Private-equity: everything you need to know about this ultra-profitable investment reserved for informed savers
Democratization in progress…and necessary
The green industry law, promulgated on October 23, 2023, gives a new dimension to the unlisted sector. It provides that, from October 24, 2024, the life insurance and PER contracts under management see a portion of their portfolio invested in this asset class. In detail, it is 4% for balanced management mandates and 8% for dynamic ones. Why such a measure? Because there is a gigantic need for financing for the ecological transition.
This obligation will therefore be a means of directing the savings of the French towards small businesses, SMEs and ETIs, to help their development. This regulatory development thus opens the way to broader participation. From now on, investors who would not necessarily have been interested in this asset class, but who have opted for management under mandate, will have part of their savings invested in it. This remains a minimal part of the portfolio, so as not to unbalance the risk profile, but concerns a large number of contracts.
>> Our service – Compare the performance of retirement savings plans (PER) using our simulator
Historically high performance
The years 2011 to 2020 were exceptional for Private Equity, with returns of 14.2% on average, according to France Invest, the association of investors for growth, exceeding 20% for the best funds. A slowdown was observed post-Covid, but today, sector specialists see signs of a recovery: more and more fundraising, more and more rapid, a resumption of mergers and acquisitions… The drop in rates which is beginning should help this trend, since unlisted companies will have easier access to debt to launch or develop. So many positive signs for the sector.
Attractive returns under threat?
With the democratization of Private Equity, flows towards the unlisted sector should increase, as well as the number of players and products. Also, we can wonder if the good performances observed in recent years could be weakened in the years to come. Some could fear a decline in the quality of funds with larger flows to manage leading to a dilution of returns, or even a multiplication of less specialized funds. But at the same time, the scenario of an increase in the valuation of promising companies, which would interest a greater number of funds, could allow an increase in returns.
One thing is certain: the opportunities in development capital remain vast! The unlisted market remains immense, with gigantic needs, particularly in financing the ecological transition, which is only just beginning.
PER: how to optimize your investment in a retirement savings plan?
On the other hand, we could see a multiplication of players in this niche, who would not all have the same expertise. To better navigate the situation, investors will be well advised to exercise discernment in their choice of funds and to remain cautious.
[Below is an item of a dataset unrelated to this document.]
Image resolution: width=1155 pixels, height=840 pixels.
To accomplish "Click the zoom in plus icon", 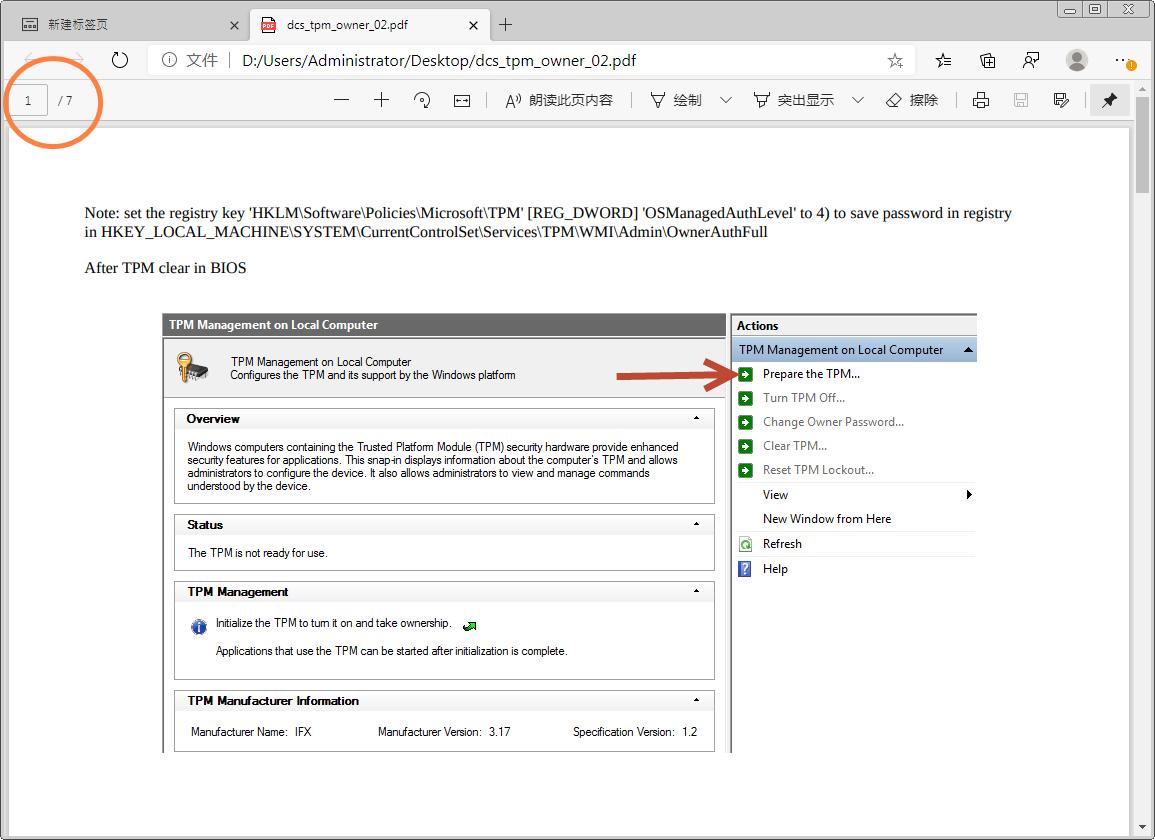I will (381, 100).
Behind an average of 14.2% lie performances above 20% obtained by funds in the 1st quartile… and less good performances in the last quartile. In the field of Private Equity, knowledge of the local fabric is key. Also, care must be taken to invest with a management company which is a specialist in the sector, but is also well established in the geographical area where it invests. And as with any investment, diversification is important. The number of companies in which the fund invests is another criterion to take into account when choosing a Private Equity fund.